- PROBLEM DETAILS
Locate the lines of the listing below that hold "salle", then copy each of them.

RECORDS SUPPLIED START

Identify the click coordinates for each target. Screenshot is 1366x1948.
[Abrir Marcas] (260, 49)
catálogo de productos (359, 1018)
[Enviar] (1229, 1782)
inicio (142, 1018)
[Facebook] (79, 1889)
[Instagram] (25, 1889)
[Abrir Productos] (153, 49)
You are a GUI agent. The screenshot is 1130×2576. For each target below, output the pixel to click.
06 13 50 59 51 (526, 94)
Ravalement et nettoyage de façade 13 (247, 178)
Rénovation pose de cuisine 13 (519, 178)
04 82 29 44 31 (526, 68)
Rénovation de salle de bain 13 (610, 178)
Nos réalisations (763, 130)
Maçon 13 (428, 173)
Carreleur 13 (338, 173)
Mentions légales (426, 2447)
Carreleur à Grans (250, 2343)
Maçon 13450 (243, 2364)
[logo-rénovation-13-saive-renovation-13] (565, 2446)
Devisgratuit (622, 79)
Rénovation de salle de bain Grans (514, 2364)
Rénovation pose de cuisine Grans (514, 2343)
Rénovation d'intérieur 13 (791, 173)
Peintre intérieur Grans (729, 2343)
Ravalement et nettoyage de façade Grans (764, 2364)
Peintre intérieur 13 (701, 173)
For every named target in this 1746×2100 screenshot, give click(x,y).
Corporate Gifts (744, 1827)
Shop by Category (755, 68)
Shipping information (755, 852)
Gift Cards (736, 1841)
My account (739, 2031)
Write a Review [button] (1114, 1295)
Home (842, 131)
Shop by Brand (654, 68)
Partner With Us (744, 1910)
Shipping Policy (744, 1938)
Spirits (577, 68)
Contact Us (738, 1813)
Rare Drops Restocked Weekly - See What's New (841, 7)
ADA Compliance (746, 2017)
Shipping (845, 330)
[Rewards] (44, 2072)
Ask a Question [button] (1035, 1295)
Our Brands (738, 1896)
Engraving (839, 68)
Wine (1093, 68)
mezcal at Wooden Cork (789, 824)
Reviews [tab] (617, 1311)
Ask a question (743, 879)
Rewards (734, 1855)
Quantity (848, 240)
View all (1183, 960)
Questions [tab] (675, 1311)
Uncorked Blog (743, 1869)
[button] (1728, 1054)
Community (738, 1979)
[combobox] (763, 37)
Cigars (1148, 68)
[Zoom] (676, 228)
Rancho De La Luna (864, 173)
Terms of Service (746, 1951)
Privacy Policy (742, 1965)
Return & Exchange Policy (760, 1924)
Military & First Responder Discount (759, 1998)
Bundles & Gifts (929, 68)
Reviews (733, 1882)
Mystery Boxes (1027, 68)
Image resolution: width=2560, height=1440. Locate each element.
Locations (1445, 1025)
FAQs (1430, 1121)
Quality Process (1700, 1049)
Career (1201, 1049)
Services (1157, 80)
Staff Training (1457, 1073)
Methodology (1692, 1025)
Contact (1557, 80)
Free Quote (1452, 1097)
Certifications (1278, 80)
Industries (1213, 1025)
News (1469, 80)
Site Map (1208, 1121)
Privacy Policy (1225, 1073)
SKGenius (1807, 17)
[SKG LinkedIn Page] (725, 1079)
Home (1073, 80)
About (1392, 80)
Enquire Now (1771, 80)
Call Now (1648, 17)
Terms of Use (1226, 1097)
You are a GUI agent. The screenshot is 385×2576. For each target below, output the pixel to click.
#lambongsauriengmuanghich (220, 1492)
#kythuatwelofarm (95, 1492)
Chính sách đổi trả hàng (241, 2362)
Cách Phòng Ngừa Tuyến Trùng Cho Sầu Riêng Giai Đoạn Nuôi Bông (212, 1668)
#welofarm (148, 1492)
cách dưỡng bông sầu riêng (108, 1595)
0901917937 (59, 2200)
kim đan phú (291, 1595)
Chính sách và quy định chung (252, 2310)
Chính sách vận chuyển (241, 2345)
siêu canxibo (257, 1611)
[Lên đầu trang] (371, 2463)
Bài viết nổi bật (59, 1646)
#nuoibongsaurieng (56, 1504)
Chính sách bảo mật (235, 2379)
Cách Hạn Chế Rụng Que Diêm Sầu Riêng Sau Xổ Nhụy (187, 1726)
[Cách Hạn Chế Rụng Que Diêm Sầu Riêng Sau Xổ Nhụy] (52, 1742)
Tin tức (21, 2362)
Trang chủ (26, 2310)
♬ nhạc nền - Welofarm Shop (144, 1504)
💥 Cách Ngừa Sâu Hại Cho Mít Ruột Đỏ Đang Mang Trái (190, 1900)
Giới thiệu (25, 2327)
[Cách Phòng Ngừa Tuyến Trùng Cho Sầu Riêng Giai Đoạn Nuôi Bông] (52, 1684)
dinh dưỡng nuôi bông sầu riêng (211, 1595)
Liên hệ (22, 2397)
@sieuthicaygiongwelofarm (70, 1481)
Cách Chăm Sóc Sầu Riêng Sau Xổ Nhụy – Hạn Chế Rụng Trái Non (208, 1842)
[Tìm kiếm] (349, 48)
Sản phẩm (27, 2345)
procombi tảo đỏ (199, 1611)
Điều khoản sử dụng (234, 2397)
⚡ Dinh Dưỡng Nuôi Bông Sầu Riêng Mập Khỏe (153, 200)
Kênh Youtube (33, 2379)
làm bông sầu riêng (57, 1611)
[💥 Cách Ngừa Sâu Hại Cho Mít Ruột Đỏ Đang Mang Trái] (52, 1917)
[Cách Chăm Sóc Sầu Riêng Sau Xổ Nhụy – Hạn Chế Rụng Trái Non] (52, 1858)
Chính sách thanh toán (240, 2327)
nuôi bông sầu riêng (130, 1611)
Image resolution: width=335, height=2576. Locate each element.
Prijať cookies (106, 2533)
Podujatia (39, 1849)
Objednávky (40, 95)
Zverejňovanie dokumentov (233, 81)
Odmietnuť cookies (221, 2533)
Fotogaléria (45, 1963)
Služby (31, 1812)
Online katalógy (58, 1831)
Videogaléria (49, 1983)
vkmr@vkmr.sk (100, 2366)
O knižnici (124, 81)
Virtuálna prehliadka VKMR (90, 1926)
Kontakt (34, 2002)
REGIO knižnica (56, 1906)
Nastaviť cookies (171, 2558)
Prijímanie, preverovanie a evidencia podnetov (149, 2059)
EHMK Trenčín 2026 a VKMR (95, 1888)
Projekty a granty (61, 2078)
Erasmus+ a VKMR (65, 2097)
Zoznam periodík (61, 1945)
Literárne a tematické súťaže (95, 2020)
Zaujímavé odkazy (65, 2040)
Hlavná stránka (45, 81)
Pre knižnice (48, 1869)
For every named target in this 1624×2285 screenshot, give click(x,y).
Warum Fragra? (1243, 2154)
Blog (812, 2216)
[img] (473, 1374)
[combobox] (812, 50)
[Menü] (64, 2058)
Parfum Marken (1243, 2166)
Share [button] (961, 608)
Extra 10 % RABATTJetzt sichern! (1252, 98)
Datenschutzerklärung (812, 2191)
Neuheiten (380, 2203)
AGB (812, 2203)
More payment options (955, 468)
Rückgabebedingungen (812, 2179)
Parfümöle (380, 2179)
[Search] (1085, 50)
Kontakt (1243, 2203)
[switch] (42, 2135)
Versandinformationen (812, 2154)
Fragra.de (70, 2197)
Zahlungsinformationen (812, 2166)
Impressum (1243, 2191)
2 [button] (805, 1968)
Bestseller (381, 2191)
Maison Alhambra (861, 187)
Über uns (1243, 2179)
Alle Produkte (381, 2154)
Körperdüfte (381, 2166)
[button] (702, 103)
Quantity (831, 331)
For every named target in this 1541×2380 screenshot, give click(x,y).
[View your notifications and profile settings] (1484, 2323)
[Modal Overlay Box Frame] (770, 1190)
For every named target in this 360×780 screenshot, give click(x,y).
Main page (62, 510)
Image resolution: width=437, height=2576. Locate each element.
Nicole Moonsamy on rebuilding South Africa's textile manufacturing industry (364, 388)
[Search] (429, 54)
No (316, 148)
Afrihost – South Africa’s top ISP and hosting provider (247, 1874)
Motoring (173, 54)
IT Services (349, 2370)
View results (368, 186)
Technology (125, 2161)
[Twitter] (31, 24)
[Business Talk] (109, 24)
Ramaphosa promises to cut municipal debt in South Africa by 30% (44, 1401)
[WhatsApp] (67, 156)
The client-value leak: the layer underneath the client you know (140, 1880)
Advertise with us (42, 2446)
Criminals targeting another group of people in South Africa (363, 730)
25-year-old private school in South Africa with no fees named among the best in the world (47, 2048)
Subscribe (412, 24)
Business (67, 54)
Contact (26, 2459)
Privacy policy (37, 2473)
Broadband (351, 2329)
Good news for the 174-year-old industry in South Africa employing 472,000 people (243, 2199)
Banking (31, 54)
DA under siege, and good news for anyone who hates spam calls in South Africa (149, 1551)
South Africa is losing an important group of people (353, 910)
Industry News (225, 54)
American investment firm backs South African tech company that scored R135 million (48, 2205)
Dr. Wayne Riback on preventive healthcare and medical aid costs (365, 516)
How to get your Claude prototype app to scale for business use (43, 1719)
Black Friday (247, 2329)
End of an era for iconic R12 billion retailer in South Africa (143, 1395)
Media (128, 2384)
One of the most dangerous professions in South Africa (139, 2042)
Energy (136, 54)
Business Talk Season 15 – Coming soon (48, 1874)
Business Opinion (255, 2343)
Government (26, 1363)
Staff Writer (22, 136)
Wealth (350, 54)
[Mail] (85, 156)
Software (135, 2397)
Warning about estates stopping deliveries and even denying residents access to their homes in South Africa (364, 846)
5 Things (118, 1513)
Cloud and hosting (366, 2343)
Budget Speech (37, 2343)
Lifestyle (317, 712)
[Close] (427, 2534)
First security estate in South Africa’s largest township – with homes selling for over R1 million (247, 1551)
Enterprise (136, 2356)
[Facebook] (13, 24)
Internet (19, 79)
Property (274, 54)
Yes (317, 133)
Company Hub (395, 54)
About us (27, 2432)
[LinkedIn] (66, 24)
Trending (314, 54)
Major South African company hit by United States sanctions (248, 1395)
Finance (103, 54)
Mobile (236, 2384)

RECORDS SUPPLIED END

- PROBLEM SOLUTION
Rénovation de salle de bain 13 (610, 178)
Rénovation de salle de bain Grans (514, 2364)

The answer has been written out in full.